Exhibiting music highlights the challenge of presenting the intangible, through tangible and digital objects, with fragmented collections. In this post I explore these topics as experienced in various Museums of Music across the world while arguing that music can help close the gap between culture and heritage. In this post: Berlin.
Museum of Musical Instruments – Berlin (visited July 2017)
The museum is part of the State Institute for Musicology. The collection originated in 1888 with 34 musical instruments, which soon grew with instruments from the Paul de Wit collection (1890) and later the César Snoeck collection (1902). In 1935, the collection of over 4,000 instruments was moved from the State University of Music to the State Institute for German Music Research. After the war, 700 instruments formed the base for a reconstruction of the museum and the Institute for Music Research, to include a world known musicology library. The museum moved to its current location next to the Philharmonic Orchestra in 1984 and currently cares for a collection of 3,500 musical instruments, of which less than a third are beautifully displayed.
The collection includes a large section of strings, with a number of notable examples from Cremona, where the famous violin making families of Amati, Guarneri, and Stradivari are from. Other exemplary specimens from northern Europe can be found from Absam near Innsbruck, by Stainer. The research and preservation of the historical instruments is conducted by three musicologists in collaboration with various departments of the Institute. One English publication of the challenges of Preserving Sound, or the preservation of wood instruments, can be found here. Restoration reports are part of the image archive of the museum, which includes ektachromes, SW negatives, photographs, and technical drawings. Other images in the collection include paintings, engravings, lithographs, and original drawings to supplement the documentation of historical instrument making and performance practice. Digital image access requires email request.

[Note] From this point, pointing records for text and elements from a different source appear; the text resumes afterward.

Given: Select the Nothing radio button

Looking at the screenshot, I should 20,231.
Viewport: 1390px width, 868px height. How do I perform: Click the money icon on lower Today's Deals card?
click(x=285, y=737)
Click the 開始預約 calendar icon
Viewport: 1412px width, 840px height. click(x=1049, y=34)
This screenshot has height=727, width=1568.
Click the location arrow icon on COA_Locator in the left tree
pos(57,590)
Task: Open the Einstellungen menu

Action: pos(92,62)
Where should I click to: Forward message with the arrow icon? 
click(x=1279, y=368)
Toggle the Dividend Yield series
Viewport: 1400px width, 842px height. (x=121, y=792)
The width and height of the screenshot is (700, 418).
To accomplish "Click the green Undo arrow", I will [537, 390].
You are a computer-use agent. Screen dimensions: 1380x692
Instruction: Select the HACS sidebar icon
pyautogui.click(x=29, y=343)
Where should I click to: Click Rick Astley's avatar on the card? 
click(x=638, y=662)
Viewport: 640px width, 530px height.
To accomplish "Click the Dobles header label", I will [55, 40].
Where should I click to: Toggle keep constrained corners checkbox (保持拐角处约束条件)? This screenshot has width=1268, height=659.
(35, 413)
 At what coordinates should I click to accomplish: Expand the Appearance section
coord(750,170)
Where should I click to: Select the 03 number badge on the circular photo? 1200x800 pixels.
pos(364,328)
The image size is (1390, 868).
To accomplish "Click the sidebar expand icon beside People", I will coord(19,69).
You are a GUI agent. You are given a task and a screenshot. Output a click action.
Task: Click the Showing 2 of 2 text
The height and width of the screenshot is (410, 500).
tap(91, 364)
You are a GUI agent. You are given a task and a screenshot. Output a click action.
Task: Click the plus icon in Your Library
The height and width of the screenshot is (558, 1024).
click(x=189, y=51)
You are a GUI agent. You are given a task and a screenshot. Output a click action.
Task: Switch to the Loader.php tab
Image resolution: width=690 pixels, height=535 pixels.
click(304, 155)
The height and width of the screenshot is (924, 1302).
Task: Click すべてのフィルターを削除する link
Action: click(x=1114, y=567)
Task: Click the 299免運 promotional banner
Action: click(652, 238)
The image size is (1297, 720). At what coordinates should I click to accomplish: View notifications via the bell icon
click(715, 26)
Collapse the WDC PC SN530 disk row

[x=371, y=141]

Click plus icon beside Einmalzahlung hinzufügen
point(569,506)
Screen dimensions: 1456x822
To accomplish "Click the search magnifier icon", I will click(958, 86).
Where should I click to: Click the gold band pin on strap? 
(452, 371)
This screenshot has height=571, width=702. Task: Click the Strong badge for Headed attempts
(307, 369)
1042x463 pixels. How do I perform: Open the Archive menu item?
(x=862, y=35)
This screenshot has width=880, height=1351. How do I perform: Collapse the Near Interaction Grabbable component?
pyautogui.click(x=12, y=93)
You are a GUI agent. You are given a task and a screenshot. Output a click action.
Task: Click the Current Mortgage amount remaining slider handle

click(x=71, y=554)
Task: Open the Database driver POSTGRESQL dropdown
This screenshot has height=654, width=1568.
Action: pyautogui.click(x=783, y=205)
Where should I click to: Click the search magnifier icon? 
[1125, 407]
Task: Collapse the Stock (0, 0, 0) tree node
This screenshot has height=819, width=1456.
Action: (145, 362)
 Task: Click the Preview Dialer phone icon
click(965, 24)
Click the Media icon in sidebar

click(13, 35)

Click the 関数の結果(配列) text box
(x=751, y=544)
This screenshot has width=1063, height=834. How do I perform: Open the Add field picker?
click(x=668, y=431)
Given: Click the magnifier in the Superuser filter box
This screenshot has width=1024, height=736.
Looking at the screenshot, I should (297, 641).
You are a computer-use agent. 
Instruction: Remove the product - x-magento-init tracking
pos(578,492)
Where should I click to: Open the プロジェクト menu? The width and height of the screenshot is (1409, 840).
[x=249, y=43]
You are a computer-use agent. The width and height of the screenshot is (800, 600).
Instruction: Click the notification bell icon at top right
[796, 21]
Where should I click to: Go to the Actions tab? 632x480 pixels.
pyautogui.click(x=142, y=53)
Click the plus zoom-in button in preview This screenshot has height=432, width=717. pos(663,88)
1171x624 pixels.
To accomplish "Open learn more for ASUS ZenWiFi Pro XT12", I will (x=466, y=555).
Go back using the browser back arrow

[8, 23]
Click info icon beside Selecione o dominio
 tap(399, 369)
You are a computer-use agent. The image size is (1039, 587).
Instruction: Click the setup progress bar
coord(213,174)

The objects in the collection are played, when possible, during the music presentations at the museum. The website references a list of CD recordings, as well as publications, though no hyperlinks are available. There is an audio tour available where a selection of the objects in the collection can be heard.
The strings collection is impressive, I had to notice all the different pegs, some are individual art pieces in themselves ! above a few examples. The overall collection is of the highest quality. The making of the violins is explained in a display From Tree to Violin.
The museum has further an impressive collection of Viennese classics, harpsichords, Berlin made instruments, automatic musical instruments, and electronic musical instruments. Some musical curiosities include the sewing table piano, an aeolian harp, and an arpeggione, which can be seen here. Franz Schubert composed a sonata for arpeggione, which is usually played with cello. Here a recording of the sonata with arpeggione and piano.
After viewing the electronic musical instrument collection and following the contemporary cultural line, I visited the Hamburger Bahnhof Museum. This time, I got to hear War Damaged Musical Instruments (2015) by Susan Philipsz (1965, Glasgow). You can hear Susan here talk about her project. A large ’empty’ room displayed the intangible sounds made by rests of metal wind instruments from the First World War. Each instrument was ‘displayed’ through a different megaphone. On an adjacent small room, the research behind the project was displayed, as tangible digital documentaries of the sounds.
The Museum of Musical Instruments in Berlin holds a carefully selected collection of tangible objects, while its research team is highly aware of the intangible dimension, and challenges of preserving sound. At a different museum, the intangible sound of damaged instruments was the exhibited object, while the research project of the artist brought attention back to the tangible instruments, which was displayed as a digital documentary.
I would like to thank you for the efforts you have made in writing this article. Very informative post!. In fact I have been in Horniman Museum and Garden one day and there are a section of music instruments for different countries including some specimen of my country Yemen. It’s really nice.
Much appreciates your clearly written and thought.